Researchers shed light on blind spot of shark attacks
Press release issued: 1 November 2021
Scientists have found more evidence to support the mistaken identity theory’ in juvenile white sharks during surface attacks on humans.
Research, which has been published in the Journal of the Royal Society Interface, suggests that sharks mistake humans for seal prey.
Shark attack on humans have long fascinated the general public but have remained a source of confusion for scientists. This is due to the fact that they often bite, but do not subsequently eat, their human targets.
To help unlock this mystery, a team from Macquarie University, in collaboration with the University of Bristol created a virtual white shark visual system. Videos of human and seal movements filmed from below the water’s surface were then processed in with this system to see visual motion and shape cues through the perspective of a white shark.

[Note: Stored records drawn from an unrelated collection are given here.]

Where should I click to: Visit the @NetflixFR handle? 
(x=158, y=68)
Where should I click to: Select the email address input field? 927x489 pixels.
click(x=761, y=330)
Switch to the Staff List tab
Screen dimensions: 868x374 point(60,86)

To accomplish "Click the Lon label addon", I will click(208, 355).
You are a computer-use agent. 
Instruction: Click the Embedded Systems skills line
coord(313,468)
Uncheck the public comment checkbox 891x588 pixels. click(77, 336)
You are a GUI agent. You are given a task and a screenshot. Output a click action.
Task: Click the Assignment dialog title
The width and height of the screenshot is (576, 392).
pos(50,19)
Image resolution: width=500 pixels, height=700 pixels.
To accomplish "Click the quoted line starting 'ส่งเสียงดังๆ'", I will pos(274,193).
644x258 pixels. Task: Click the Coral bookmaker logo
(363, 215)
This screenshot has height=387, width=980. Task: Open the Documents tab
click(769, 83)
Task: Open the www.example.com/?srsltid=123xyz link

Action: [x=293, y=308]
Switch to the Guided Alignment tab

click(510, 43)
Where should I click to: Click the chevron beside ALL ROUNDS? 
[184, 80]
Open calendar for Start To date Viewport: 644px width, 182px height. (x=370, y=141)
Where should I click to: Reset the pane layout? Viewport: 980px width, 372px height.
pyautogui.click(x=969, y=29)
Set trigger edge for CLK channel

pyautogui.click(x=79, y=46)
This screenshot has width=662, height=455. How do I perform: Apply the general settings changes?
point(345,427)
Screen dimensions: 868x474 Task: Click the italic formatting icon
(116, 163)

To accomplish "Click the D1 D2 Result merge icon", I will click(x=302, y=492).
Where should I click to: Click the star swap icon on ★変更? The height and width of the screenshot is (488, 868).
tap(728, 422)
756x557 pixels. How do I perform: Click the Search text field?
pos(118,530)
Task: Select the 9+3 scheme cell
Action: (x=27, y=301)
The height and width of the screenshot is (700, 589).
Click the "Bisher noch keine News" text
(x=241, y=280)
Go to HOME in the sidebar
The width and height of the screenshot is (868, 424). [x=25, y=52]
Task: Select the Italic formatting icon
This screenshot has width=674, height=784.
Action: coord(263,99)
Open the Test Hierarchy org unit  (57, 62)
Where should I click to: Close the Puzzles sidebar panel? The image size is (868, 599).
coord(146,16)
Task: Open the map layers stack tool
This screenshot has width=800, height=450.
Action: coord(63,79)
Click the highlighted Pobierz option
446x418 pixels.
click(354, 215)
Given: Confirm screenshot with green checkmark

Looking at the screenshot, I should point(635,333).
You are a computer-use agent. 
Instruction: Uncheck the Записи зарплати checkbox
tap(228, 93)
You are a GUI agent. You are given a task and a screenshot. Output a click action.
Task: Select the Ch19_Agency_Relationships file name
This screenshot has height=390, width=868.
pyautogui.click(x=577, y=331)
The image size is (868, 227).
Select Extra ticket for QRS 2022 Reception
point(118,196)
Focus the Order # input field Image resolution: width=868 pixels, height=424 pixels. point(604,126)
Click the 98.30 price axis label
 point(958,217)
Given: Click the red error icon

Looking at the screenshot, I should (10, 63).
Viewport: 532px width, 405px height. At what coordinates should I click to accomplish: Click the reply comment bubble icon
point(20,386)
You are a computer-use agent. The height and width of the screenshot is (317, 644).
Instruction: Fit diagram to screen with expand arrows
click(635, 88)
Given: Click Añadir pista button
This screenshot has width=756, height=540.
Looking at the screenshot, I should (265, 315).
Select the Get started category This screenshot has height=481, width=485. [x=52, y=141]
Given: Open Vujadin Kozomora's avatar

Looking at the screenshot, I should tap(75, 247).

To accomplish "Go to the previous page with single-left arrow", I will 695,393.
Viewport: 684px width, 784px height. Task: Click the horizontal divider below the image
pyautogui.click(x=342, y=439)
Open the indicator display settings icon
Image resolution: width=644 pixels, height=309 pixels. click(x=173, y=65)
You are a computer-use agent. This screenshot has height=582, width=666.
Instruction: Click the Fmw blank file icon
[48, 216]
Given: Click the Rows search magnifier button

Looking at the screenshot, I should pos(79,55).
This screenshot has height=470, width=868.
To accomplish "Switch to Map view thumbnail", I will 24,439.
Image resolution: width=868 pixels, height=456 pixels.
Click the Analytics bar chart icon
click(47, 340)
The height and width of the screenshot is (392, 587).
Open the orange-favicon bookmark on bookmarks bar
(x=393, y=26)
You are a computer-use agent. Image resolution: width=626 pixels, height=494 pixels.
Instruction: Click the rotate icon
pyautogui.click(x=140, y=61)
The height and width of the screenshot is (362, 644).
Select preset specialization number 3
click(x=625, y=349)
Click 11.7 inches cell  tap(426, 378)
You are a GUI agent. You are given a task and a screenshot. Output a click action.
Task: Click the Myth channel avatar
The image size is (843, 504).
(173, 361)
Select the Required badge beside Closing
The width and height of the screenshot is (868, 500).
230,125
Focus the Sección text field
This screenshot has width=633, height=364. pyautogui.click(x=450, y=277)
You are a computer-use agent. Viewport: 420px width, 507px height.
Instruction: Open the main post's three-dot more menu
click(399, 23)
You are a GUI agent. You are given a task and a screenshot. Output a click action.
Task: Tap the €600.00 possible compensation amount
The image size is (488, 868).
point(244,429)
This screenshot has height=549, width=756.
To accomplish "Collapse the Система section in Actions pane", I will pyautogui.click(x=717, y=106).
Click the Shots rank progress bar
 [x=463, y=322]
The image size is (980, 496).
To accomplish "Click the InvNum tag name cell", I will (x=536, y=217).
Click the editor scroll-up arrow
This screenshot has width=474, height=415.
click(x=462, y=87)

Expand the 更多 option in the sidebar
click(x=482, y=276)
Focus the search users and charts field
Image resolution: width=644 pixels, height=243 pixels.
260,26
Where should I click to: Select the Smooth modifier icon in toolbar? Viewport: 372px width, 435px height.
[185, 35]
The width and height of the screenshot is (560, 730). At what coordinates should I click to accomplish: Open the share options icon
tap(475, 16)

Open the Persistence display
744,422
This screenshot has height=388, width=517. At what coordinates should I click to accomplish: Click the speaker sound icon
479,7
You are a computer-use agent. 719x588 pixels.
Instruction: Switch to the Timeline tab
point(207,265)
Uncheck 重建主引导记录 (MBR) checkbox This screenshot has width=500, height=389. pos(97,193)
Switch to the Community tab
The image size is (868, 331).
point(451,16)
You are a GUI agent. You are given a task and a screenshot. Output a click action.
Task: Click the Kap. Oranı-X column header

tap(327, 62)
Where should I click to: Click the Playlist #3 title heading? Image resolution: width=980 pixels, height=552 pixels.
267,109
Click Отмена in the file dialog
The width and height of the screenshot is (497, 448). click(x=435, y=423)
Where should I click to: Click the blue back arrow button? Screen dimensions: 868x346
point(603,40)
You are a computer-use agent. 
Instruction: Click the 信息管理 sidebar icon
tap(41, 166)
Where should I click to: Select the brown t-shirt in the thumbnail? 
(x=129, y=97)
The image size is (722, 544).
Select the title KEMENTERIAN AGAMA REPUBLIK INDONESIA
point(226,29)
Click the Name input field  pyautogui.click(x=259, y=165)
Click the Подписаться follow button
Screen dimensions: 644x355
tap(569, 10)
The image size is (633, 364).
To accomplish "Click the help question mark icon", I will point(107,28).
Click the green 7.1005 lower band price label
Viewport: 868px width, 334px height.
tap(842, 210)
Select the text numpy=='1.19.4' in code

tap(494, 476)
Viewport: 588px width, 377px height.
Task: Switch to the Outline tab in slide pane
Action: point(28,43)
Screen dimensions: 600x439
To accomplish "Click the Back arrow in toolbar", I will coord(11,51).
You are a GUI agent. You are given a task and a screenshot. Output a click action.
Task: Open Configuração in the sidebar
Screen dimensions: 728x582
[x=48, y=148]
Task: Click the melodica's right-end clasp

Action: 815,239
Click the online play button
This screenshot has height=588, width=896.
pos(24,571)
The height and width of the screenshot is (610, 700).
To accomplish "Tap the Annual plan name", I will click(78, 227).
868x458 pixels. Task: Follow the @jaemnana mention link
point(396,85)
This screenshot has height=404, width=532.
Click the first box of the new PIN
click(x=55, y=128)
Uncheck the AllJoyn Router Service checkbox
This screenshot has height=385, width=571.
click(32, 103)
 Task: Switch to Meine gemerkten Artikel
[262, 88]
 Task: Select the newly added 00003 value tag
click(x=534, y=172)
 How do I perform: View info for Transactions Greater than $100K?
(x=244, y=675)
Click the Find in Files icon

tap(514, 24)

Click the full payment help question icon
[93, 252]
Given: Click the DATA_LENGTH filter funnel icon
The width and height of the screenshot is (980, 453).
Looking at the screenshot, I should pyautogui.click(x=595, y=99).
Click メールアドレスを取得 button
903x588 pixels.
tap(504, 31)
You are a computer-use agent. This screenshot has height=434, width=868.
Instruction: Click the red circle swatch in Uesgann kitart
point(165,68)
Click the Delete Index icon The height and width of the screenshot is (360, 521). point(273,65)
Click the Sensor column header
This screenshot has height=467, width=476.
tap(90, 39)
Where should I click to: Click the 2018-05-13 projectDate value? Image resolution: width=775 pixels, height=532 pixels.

“Until now, the potential similarity between humans and seals has been assessed based on human vision. However, white sharks have much lower visual acuity than us, meaning they cannot see fine details, and lack colour vision” explained Dr Laura Ryan, the lead author on the paper. “In these experiments, we were able to view the world through the eyes of a white shark.”
Dr Martin How of Bristol’s School of Biological Sciences said: “We used a computer simulation to compare the way that seals, swimmers and surfers move on the water's surface, when viewed from the perspective of white sharks below.
"These models show very little differences between humans and seals, suggesting that sharks may easily misidentify their target."
From the perspective of a white shark, neither visual motion nor shape cues allow an explicit visual distinction between seals and humans, supporting the mistaken identity theory behind some bites. The mistaken identity theory is thought to be most relevant in juvenile white sharks, as they are responsible for a large proportion of bites on humans. Furthermore, this is the age at which white sharks begin to incorporate seals into their diet.
This research could question the morality of the destructive measures often taken to reduce shark frequency, suggesting they could be unwarranted. “Understanding why shark bites occur can help prevent them. In fact, the findings of this study have inspired the design of non-invasive vision-based shark mitigation devices, which are currently being tested,” concluded Laura.
‘A shark's eye view: testing the mistaken identity theory behind shark bites on humans’ in Journal of the Royal Society Interface by Dr Laura Ryan and Dr Martin How et al.